(Element and text position data)
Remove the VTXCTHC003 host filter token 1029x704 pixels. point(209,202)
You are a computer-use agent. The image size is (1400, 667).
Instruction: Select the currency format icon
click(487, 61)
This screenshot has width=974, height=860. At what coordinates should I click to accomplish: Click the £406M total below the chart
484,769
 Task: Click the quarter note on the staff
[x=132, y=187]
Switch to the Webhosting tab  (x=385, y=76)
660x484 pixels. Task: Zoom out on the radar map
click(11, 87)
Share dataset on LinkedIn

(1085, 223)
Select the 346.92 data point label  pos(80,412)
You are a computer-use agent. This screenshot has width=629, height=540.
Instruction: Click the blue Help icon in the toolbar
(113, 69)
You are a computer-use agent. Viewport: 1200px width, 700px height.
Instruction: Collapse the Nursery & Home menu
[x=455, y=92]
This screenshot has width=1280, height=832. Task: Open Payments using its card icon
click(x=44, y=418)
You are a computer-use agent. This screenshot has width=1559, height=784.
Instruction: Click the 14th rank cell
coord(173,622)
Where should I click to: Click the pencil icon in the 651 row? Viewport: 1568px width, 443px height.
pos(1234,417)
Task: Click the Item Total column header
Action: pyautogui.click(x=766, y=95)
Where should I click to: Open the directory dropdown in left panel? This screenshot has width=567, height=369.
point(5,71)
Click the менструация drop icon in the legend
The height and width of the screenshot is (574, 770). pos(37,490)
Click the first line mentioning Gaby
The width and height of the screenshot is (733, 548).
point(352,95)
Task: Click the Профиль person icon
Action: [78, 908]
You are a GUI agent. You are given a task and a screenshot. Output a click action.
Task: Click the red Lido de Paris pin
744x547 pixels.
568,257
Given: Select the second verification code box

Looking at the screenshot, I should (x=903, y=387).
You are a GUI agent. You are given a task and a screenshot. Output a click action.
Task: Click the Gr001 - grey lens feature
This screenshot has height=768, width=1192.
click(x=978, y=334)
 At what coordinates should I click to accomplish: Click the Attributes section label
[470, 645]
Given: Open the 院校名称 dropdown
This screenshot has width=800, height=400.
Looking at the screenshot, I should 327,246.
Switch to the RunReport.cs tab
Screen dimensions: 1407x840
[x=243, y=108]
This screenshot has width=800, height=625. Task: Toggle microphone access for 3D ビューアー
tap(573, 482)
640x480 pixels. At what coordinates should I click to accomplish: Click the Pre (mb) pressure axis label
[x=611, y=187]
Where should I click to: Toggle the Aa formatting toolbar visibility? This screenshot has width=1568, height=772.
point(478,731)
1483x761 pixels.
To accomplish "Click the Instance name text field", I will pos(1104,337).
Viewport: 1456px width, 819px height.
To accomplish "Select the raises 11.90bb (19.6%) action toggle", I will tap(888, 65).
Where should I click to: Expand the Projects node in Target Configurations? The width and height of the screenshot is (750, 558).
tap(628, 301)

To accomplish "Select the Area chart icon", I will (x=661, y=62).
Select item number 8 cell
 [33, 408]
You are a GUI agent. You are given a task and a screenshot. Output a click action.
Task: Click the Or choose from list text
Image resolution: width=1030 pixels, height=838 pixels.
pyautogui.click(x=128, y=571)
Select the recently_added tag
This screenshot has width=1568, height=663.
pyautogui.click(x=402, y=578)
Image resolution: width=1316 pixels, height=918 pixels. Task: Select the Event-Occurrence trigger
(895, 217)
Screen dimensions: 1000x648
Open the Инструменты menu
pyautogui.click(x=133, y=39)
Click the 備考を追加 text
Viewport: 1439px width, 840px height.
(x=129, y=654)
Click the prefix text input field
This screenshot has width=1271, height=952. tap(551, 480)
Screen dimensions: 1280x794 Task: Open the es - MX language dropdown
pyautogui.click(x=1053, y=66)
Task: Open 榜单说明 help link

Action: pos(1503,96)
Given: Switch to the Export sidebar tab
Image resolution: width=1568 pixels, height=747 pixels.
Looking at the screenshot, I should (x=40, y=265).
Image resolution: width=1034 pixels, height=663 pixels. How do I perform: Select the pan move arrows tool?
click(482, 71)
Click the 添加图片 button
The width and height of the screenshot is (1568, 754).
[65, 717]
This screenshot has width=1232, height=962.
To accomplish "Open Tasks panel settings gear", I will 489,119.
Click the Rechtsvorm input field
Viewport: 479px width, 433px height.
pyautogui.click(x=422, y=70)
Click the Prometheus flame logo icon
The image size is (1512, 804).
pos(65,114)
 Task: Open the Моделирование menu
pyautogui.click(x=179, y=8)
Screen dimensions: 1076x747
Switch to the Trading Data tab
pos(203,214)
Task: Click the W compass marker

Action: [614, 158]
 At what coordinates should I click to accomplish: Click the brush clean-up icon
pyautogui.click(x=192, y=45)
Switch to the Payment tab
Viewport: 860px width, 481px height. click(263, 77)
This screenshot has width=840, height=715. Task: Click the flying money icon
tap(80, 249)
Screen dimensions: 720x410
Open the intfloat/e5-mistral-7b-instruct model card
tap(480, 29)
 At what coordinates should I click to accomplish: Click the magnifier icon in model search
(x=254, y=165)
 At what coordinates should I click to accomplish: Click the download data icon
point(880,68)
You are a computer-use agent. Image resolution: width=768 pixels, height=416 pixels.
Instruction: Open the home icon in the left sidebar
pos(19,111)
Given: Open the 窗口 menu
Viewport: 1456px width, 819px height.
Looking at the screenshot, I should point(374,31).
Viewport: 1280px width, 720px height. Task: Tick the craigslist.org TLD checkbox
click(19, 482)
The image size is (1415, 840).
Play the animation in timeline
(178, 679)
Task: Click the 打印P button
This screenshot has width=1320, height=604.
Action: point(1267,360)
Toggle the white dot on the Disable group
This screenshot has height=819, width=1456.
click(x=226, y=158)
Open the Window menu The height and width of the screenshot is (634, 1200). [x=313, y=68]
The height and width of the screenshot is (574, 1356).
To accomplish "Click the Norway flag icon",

◆ **TASK TO COMPLETE**: Copy out every line of the material above word for word, without changing anything.

◆ **ANSWER TO THE TASK**:
Remove the VTXCTHC003 host filter token 1029x704 pixels. point(209,202)
You are a computer-use agent. The image size is (1400, 667).
Instruction: Select the currency format icon
click(487, 61)
This screenshot has width=974, height=860. At what coordinates should I click to accomplish: Click the £406M total below the chart
484,769
 Task: Click the quarter note on the staff
[x=132, y=187]
Switch to the Webhosting tab  (x=385, y=76)
660x484 pixels. Task: Zoom out on the radar map
click(11, 87)
Share dataset on LinkedIn

(1085, 223)
Select the 346.92 data point label  pos(80,412)
You are a computer-use agent. This screenshot has width=629, height=540.
Instruction: Click the blue Help icon in the toolbar
(113, 69)
You are a computer-use agent. Viewport: 1200px width, 700px height.
Instruction: Collapse the Nursery & Home menu
[x=455, y=92]
This screenshot has width=1280, height=832. Task: Open Payments using its card icon
click(x=44, y=418)
You are a computer-use agent. This screenshot has width=1559, height=784.
Instruction: Click the 14th rank cell
coord(173,622)
Where should I click to: Click the pencil icon in the 651 row? Viewport: 1568px width, 443px height.
pos(1234,417)
Task: Click the Item Total column header
Action: pyautogui.click(x=766, y=95)
Where should I click to: Open the directory dropdown in left panel? This screenshot has width=567, height=369.
point(5,71)
Click the менструация drop icon in the legend
The height and width of the screenshot is (574, 770). pos(37,490)
Click the first line mentioning Gaby
The width and height of the screenshot is (733, 548).
point(352,95)
Task: Click the Профиль person icon
Action: [78, 908]
You are a GUI agent. You are given a task and a screenshot. Output a click action.
Task: Click the red Lido de Paris pin
744x547 pixels.
568,257
Given: Select the second verification code box

Looking at the screenshot, I should (x=903, y=387).
You are a GUI agent. You are given a task and a screenshot. Output a click action.
Task: Click the Gr001 - grey lens feature
This screenshot has height=768, width=1192.
click(x=978, y=334)
 At what coordinates should I click to accomplish: Click the Attributes section label
[470, 645]
Given: Open the 院校名称 dropdown
This screenshot has width=800, height=400.
Looking at the screenshot, I should 327,246.
Switch to the RunReport.cs tab
Screen dimensions: 1407x840
[x=243, y=108]
This screenshot has width=800, height=625. Task: Toggle microphone access for 3D ビューアー
tap(573, 482)
640x480 pixels. At what coordinates should I click to accomplish: Click the Pre (mb) pressure axis label
[x=611, y=187]
Where should I click to: Toggle the Aa formatting toolbar visibility? This screenshot has width=1568, height=772.
point(478,731)
1483x761 pixels.
To accomplish "Click the Instance name text field", I will pos(1104,337).
Viewport: 1456px width, 819px height.
To accomplish "Select the raises 11.90bb (19.6%) action toggle", I will tap(888, 65).
Where should I click to: Expand the Projects node in Target Configurations? The width and height of the screenshot is (750, 558).
tap(628, 301)

To accomplish "Select the Area chart icon", I will (x=661, y=62).
Select item number 8 cell
 [33, 408]
You are a GUI agent. You are given a task and a screenshot. Output a click action.
Task: Click the Or choose from list text
Image resolution: width=1030 pixels, height=838 pixels.
pyautogui.click(x=128, y=571)
Select the recently_added tag
This screenshot has width=1568, height=663.
pyautogui.click(x=402, y=578)
Image resolution: width=1316 pixels, height=918 pixels. Task: Select the Event-Occurrence trigger
(895, 217)
Screen dimensions: 1000x648
Open the Инструменты menu
pyautogui.click(x=133, y=39)
Click the 備考を追加 text
Viewport: 1439px width, 840px height.
(x=129, y=654)
Click the prefix text input field
This screenshot has width=1271, height=952. tap(551, 480)
Screen dimensions: 1280x794 Task: Open the es - MX language dropdown
pyautogui.click(x=1053, y=66)
Task: Open 榜单说明 help link

Action: pos(1503,96)
Given: Switch to the Export sidebar tab
Image resolution: width=1568 pixels, height=747 pixels.
Looking at the screenshot, I should (x=40, y=265).
Image resolution: width=1034 pixels, height=663 pixels. How do I perform: Select the pan move arrows tool?
click(482, 71)
Click the 添加图片 button
The width and height of the screenshot is (1568, 754).
[65, 717]
This screenshot has width=1232, height=962.
To accomplish "Open Tasks panel settings gear", I will 489,119.
Click the Rechtsvorm input field
Viewport: 479px width, 433px height.
pyautogui.click(x=422, y=70)
Click the Prometheus flame logo icon
The image size is (1512, 804).
pos(65,114)
 Task: Open the Моделирование menu
pyautogui.click(x=179, y=8)
Screen dimensions: 1076x747
Switch to the Trading Data tab
pos(203,214)
Task: Click the W compass marker

Action: [614, 158]
 At what coordinates should I click to accomplish: Click the brush clean-up icon
pyautogui.click(x=192, y=45)
Switch to the Payment tab
Viewport: 860px width, 481px height. click(263, 77)
This screenshot has width=840, height=715. Task: Click the flying money icon
tap(80, 249)
Screen dimensions: 720x410
Open the intfloat/e5-mistral-7b-instruct model card
tap(480, 29)
 At what coordinates should I click to accomplish: Click the magnifier icon in model search
(x=254, y=165)
 At what coordinates should I click to accomplish: Click the download data icon
point(880,68)
You are a computer-use agent. Image resolution: width=768 pixels, height=416 pixels.
Instruction: Open the home icon in the left sidebar
pos(19,111)
Given: Open the 窗口 menu
Viewport: 1456px width, 819px height.
Looking at the screenshot, I should point(374,31).
Viewport: 1280px width, 720px height. Task: Tick the craigslist.org TLD checkbox
click(19, 482)
The image size is (1415, 840).
Play the animation in timeline
(178, 679)
Task: Click the 打印P button
This screenshot has width=1320, height=604.
Action: point(1267,360)
Toggle the white dot on the Disable group
This screenshot has height=819, width=1456.
click(x=226, y=158)
Open the Window menu The height and width of the screenshot is (634, 1200). [x=313, y=68]
The height and width of the screenshot is (574, 1356).
To accomplish "Click the Norway flag icon",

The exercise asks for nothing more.